As he sat pondering over this not too pleasant problem, a tall and serious-looking footman entered the room, rolling before him an armchair. Another and not less dignified functionary followed, with cushions and a foot-warmer, signs which Sir Stafford at once read as indicative of a long interview; for her Ladyship's preparations were always adopted with a degree of forethought and care that she very rarely exhibited in matters of real consequence.
Sir Stafford was contemplating these august demonstrations, when the solemn voice of an upper servant announced Lady Hester; and, after a second's pause, she swept into the room in all that gauzy amplitude of costume that gives to the wearer a seeming necessity of inhabiting the most spacious apartments of a palace.
“How d'ye do?” said she, languidly, as she sank down into her chair. “I had not the least notion how far this room was off; if Clements has not been taking me a tour of the whole house.”
Mr.
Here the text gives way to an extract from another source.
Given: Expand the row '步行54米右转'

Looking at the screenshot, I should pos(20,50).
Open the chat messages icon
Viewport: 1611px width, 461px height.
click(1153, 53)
Clements, who was still busily engaged in disposing and arranging the cushions, blandly assured her Ladyship that they had come by the most direct way.
“I'm sorry for it,” said she, peevishly, “for I shall have the more fatigue in going back again. There, you 're only making it worse. You never can learn that I don't want to be propped up like an invalid. That will do; you may leave the room. Sir Stafford, would you be good enough to draw that blind a little lower? the sun is directly in my eyes. Dear me, how yellow you are! or is it the light in this horrid room? Am I so dreadfully bilious-looking?”
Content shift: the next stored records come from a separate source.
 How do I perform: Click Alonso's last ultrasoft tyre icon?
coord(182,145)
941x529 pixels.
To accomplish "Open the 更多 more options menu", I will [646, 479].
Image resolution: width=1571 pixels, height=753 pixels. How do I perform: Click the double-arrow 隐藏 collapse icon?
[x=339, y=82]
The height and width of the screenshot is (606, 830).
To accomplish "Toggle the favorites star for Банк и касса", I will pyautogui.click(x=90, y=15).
“On the contrary,” said he, smiling, “I should pronounce you in the most perfect enjoyment of health.”
“Oh, of course, I have no doubt of that. I only wonder you didn't call it 'rude health.' I cannot conceive anything more thoroughly provoking than the habit of estimating one's sufferings by the very efforts made to suppress them.”
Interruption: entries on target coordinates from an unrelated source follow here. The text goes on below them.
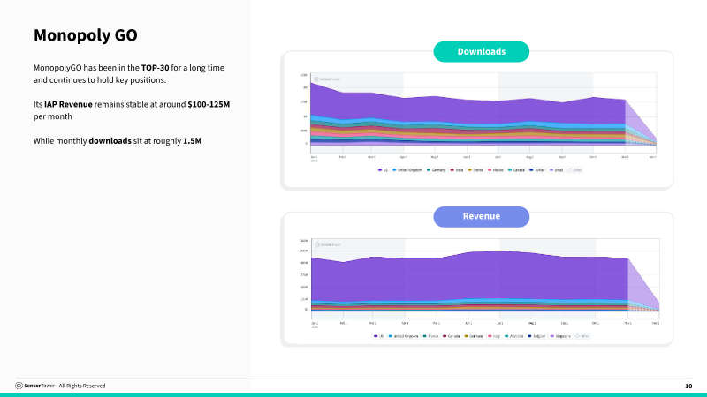This screenshot has height=397, width=707.
Task: Click the Sensor Tower logo in the footer
Action: coord(35,386)
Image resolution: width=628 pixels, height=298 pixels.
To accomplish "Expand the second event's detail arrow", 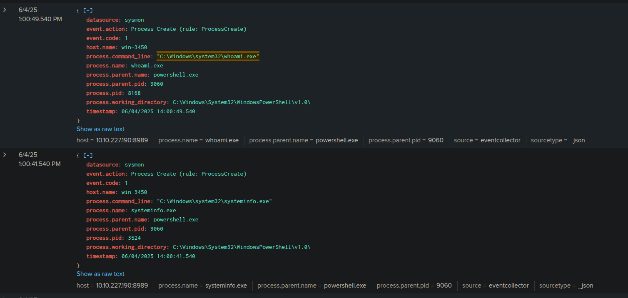I will pos(5,154).
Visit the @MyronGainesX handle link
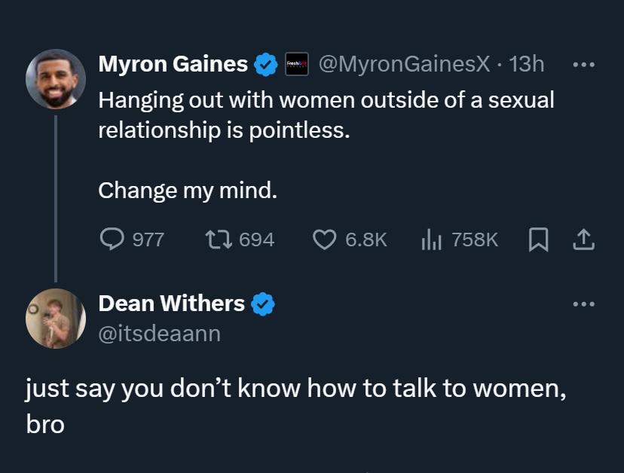 point(405,64)
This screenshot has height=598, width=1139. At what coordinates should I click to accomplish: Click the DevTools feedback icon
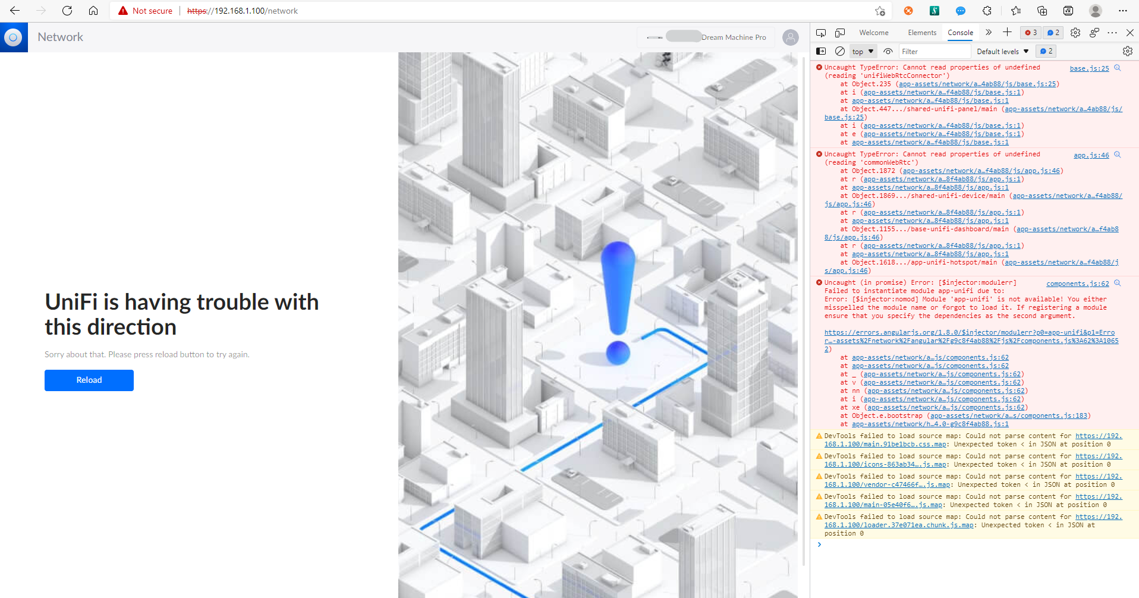tap(1094, 33)
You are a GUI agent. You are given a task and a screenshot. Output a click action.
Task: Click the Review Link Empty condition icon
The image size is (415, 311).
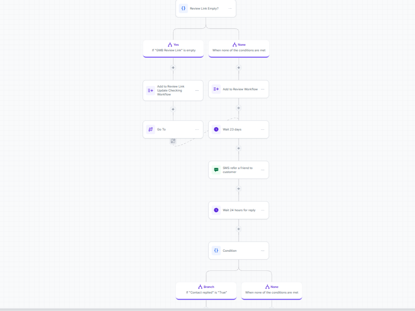(183, 8)
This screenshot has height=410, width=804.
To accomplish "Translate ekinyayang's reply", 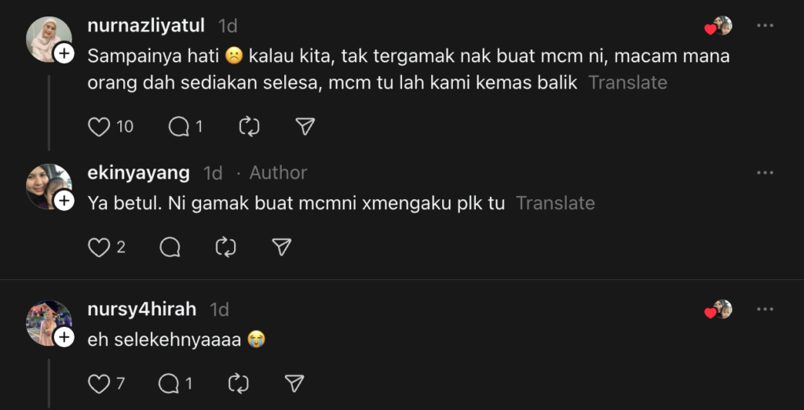I will (x=555, y=204).
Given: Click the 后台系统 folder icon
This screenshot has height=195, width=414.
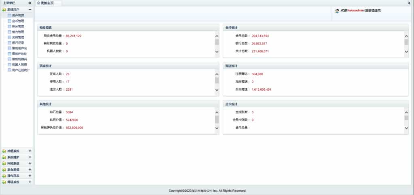Looking at the screenshot, I should (x=4, y=170).
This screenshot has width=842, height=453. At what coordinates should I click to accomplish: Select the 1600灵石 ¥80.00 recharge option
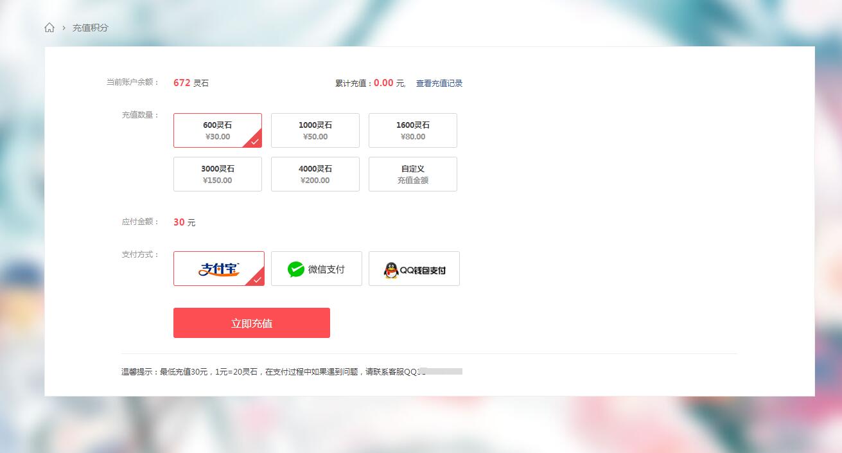click(412, 130)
“Sufferings, my dear? I really was not aware that you had sufferings.”
“I am quite sure of that; nor is it my habit to afflict others with complaint. I 'm sure your friend, Mr. Grounsell, would be equally unable to acknowledge their existence. How I do hate that man! and I know, Stafford, he hates us. Oh, you smile, as if to say, 'Only some of us; 'but I tell you he detests us all, and his old school-fellow, as he vulgarly persists in calling you, as much as the others.”
“I sincerely hope you are mistaken.”
“Polite, certainly; you trust that his dislike is limited to myself. Not that, for my own part, I have the least objection to any amount of detestation with which he may honor me; it is the tribute the low and obscure invariably render the well-born, and I am quite ready to accept it; but I own it is a little hard that I must submit to the infliction beneath my own roof.”
“My dear Hester, how often have I assured you that you were mistaken; and that what you regard as disrespect to yourself is the roughness of an unpolished but sterling nature. The ties which have grown up between him and me since we were boys together ought not to be snapped for the sake of a mere misunderstanding; and if you cannot or will not estimate him for the good qualities he unquestionably possesses, at least bear with him for my sake.”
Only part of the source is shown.